Work item =
Reproduce without any pictures the lines from the one that contains "Task: Click the S&P 500 6m Low value 3,666.77" through the end of the records, exactly as written.

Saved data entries
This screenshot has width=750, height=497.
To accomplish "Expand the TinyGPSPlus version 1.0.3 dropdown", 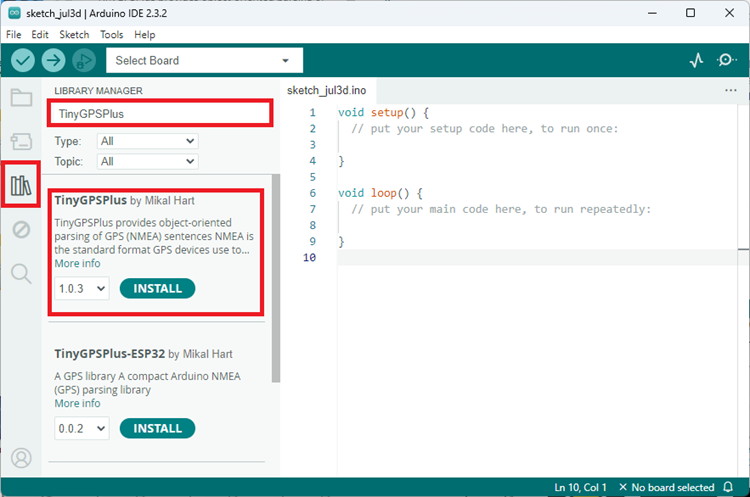I will click(x=81, y=289).
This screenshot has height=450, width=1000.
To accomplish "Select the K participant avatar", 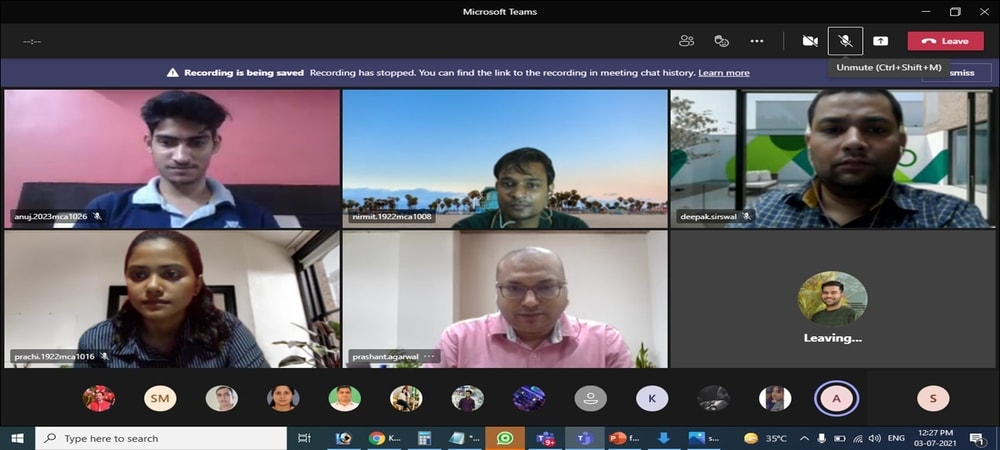I will (652, 399).
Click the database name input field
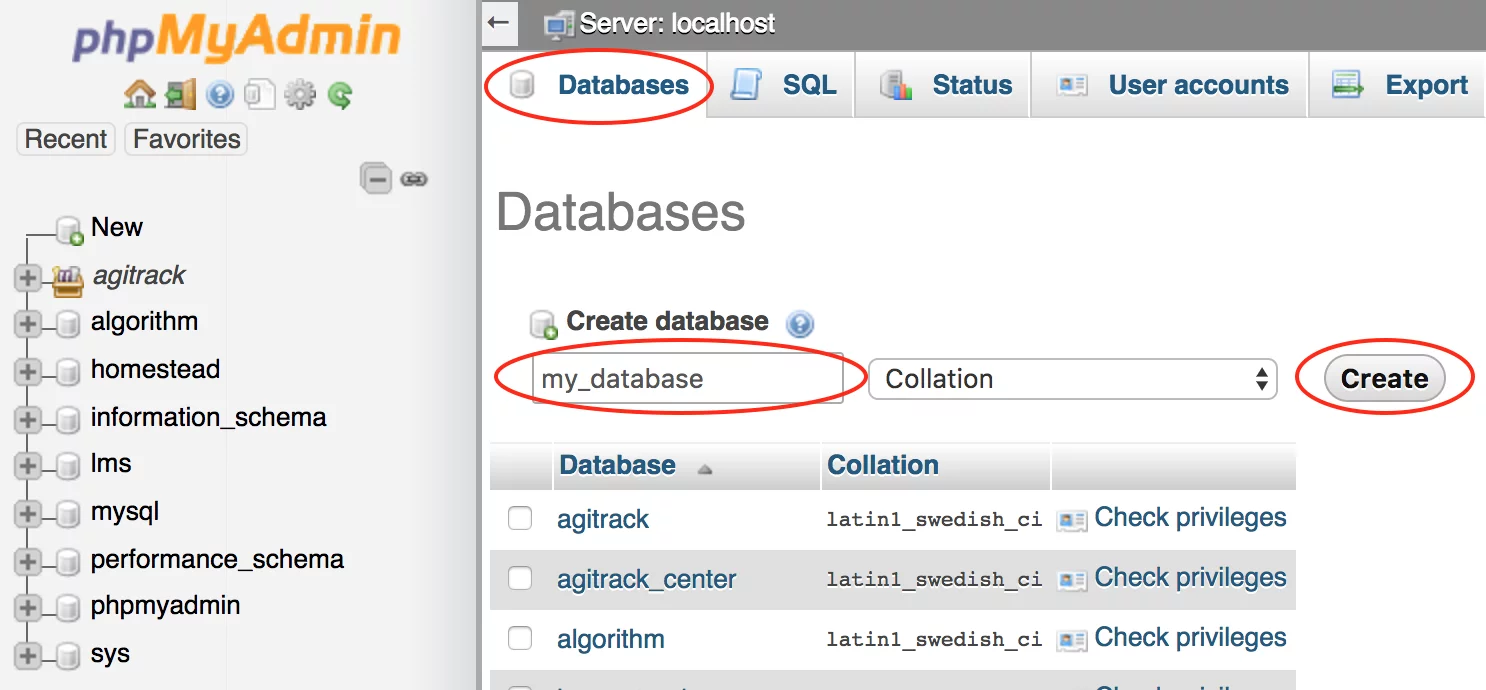 (x=686, y=379)
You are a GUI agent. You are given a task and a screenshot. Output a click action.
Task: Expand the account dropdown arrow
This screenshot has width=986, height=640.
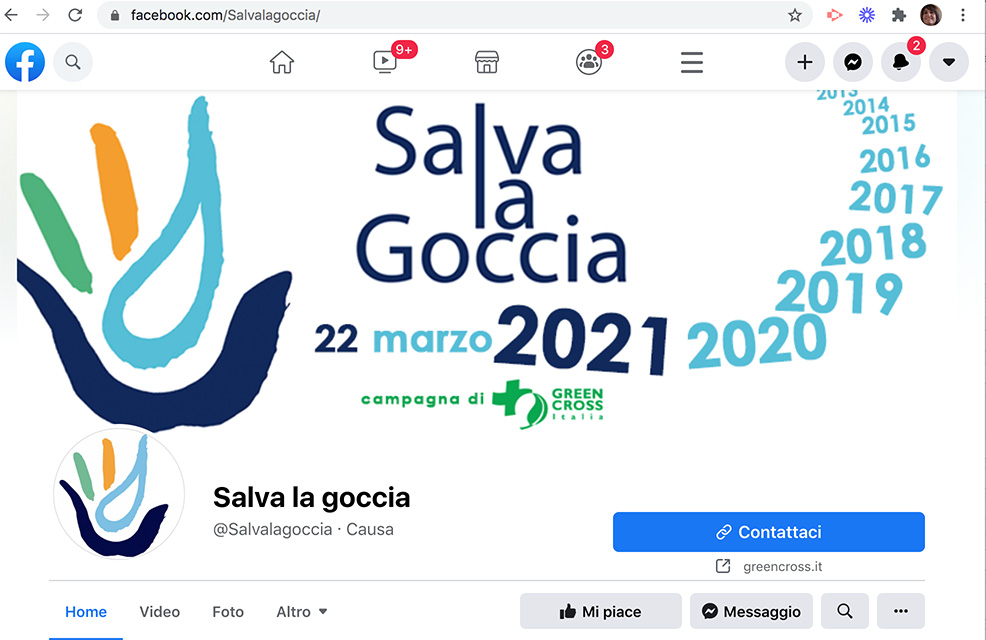949,62

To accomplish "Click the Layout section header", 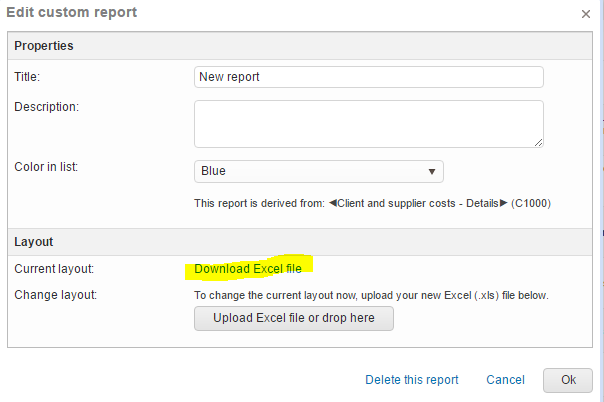I will pyautogui.click(x=34, y=241).
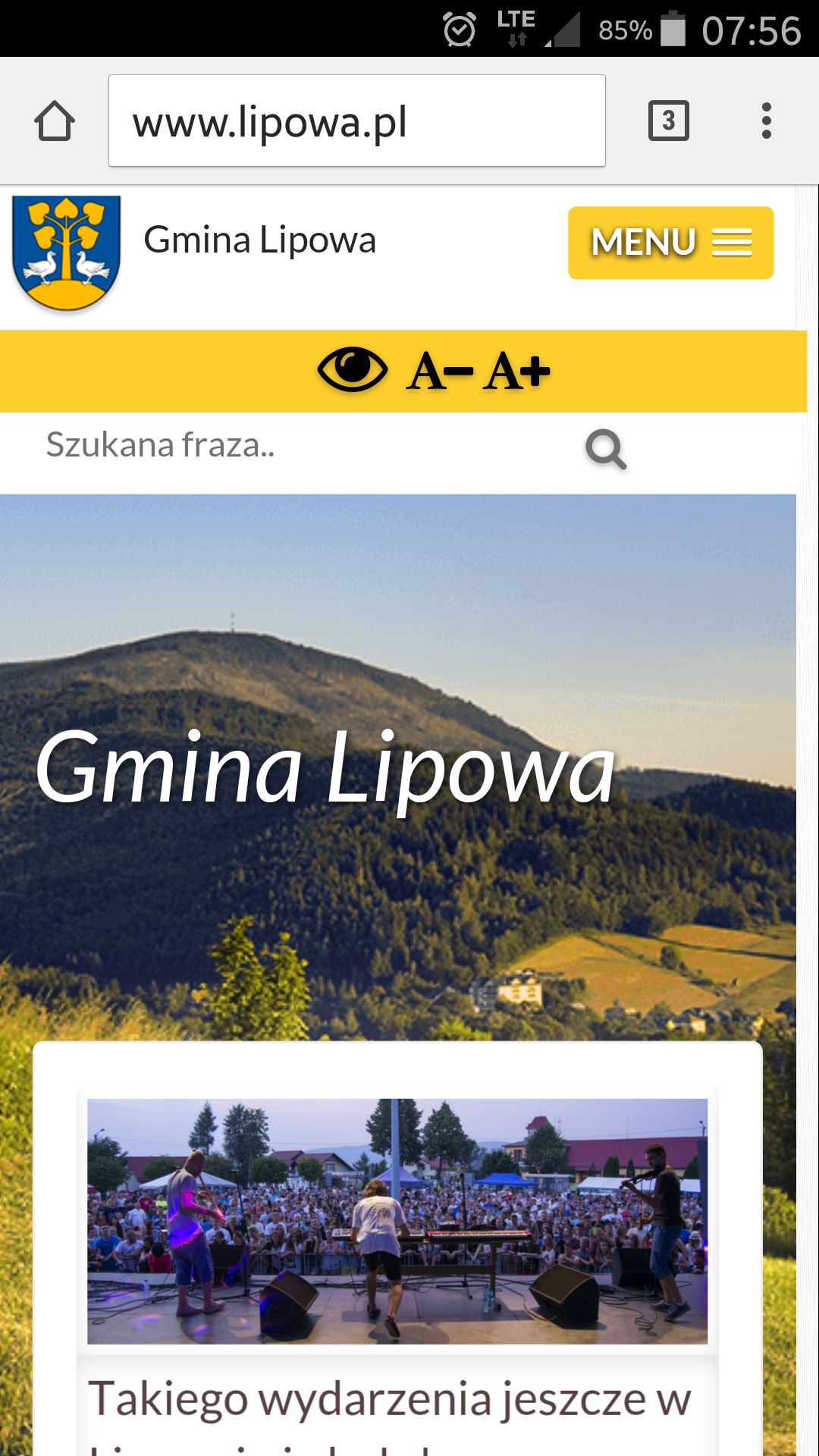
Task: Tap the battery indicator in status bar
Action: click(673, 30)
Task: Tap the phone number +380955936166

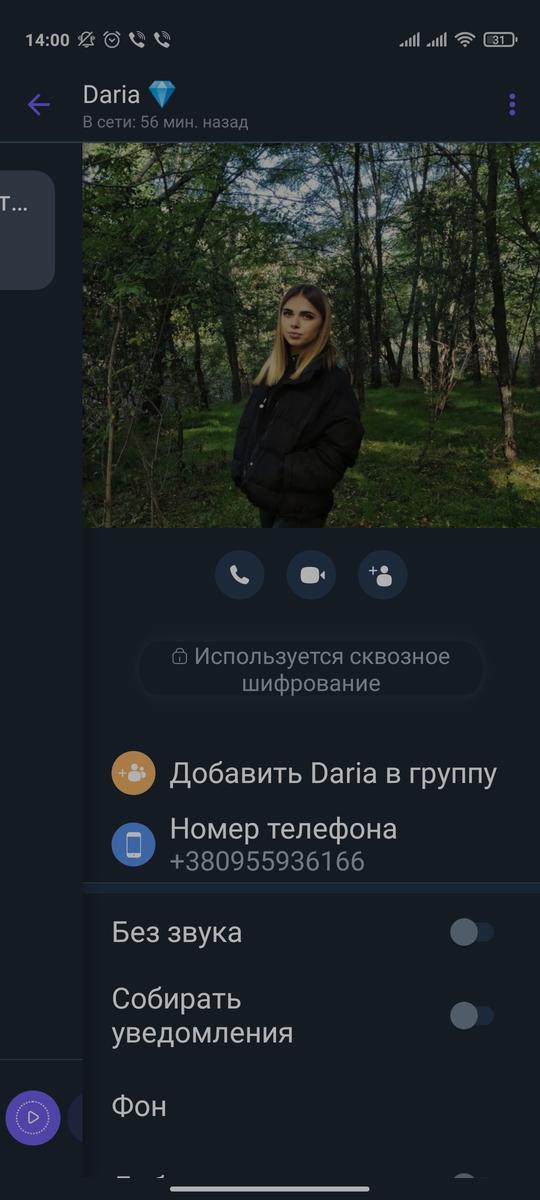Action: pos(267,861)
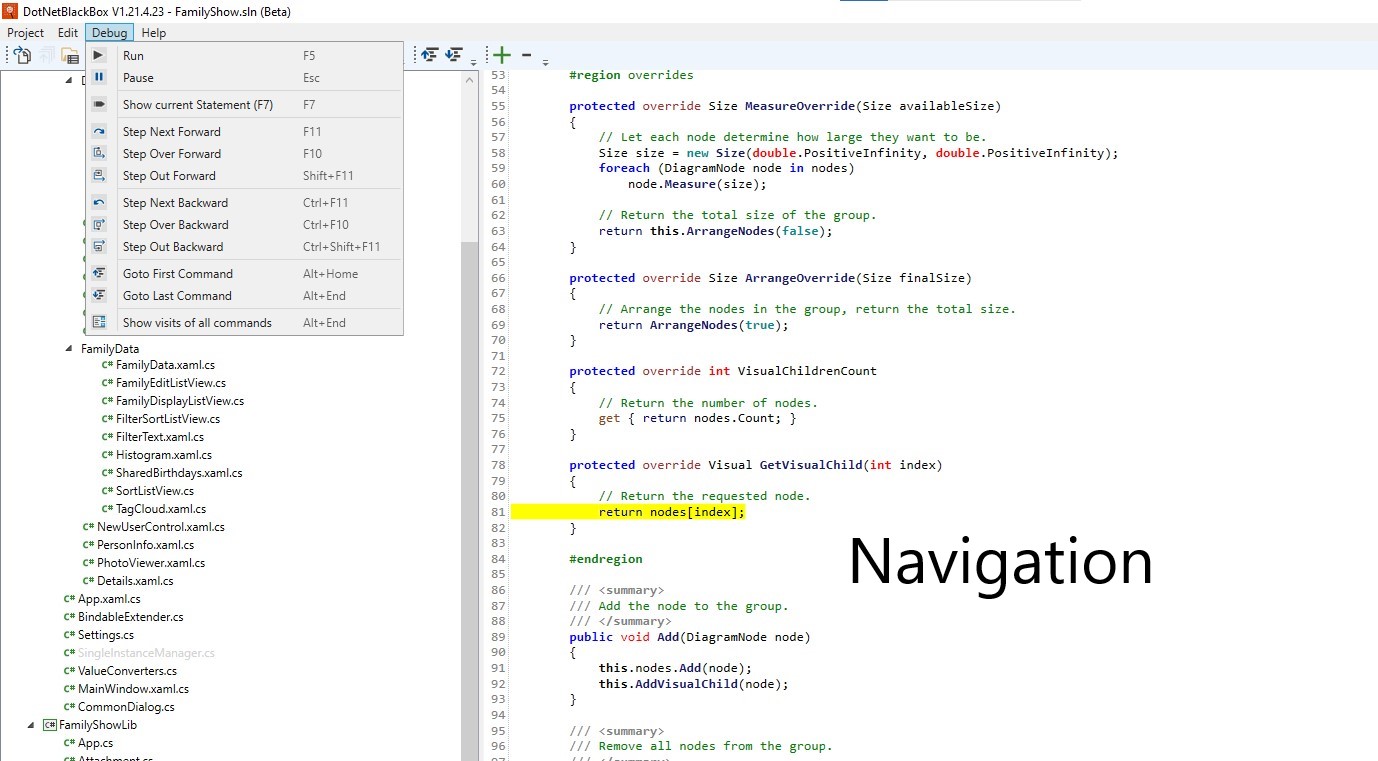Click Goto First Command toolbar icon

point(430,55)
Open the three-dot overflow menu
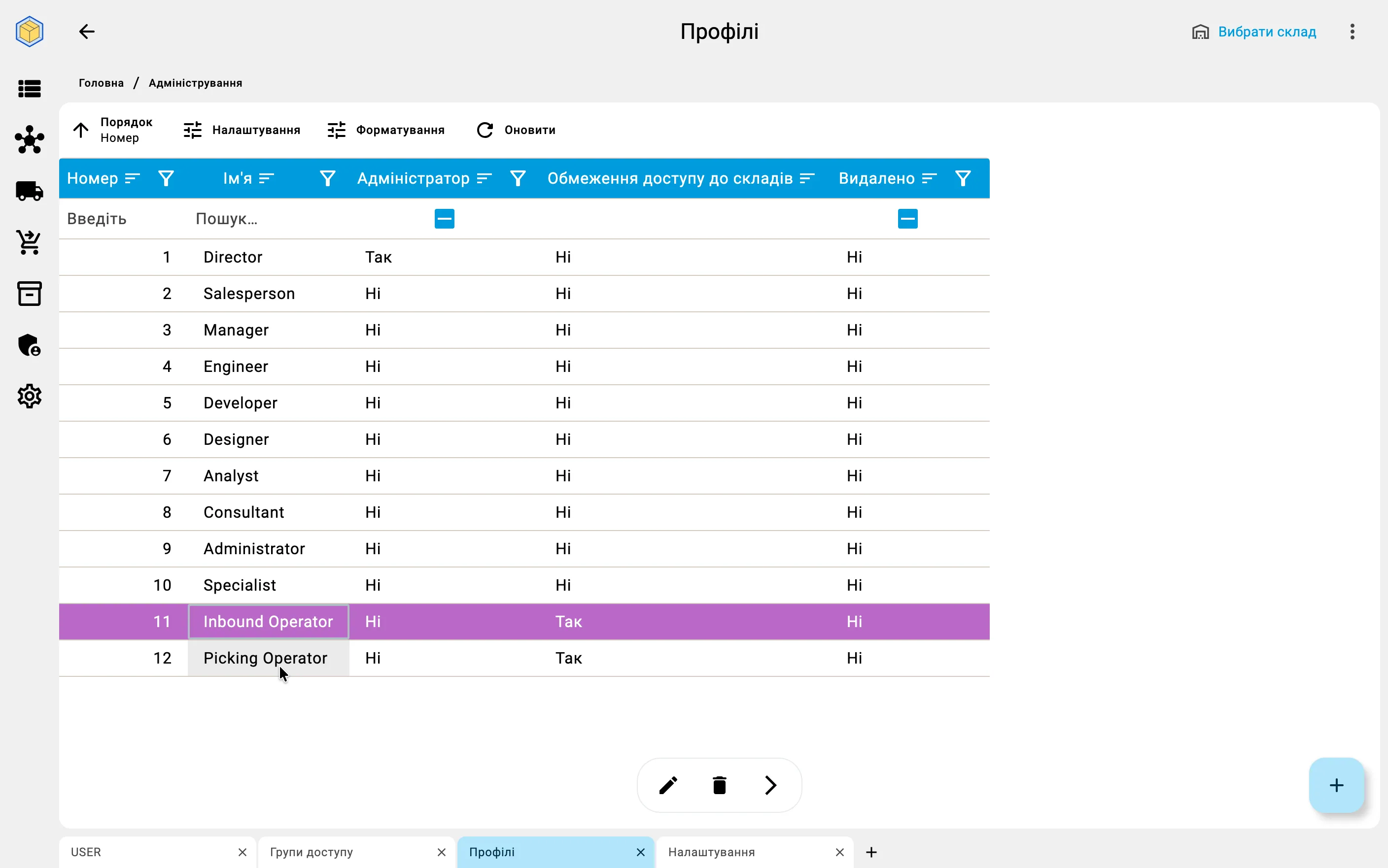 [x=1353, y=32]
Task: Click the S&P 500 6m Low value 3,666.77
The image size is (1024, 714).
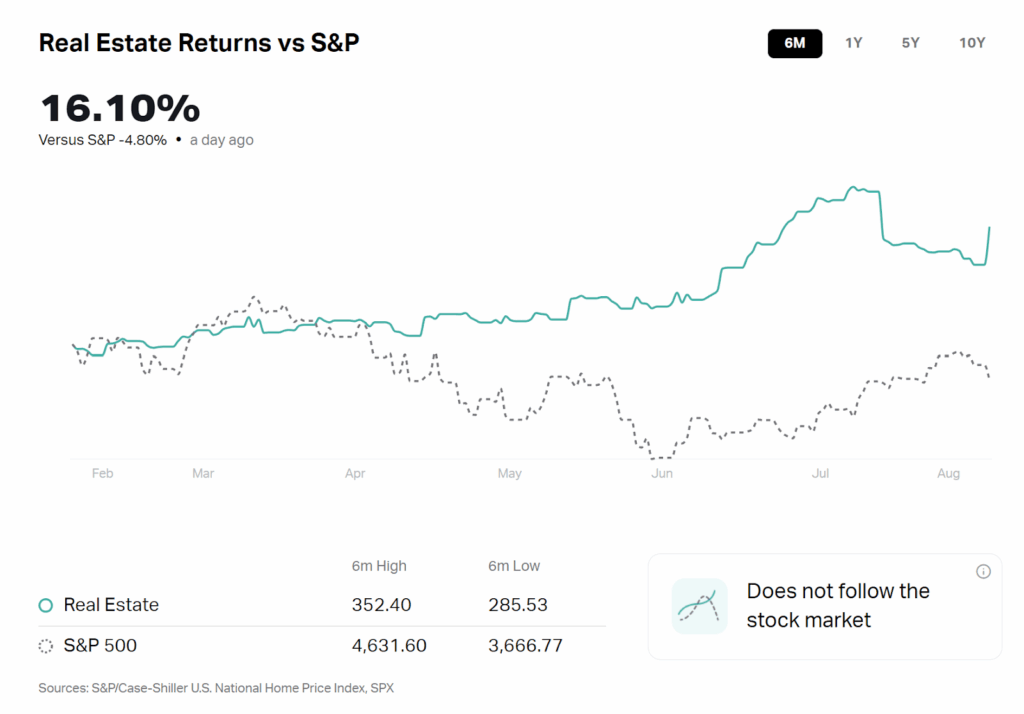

Response to the task =
Task: Click the S&P 500 6m Low value 3,666.77
The image size is (1024, 714).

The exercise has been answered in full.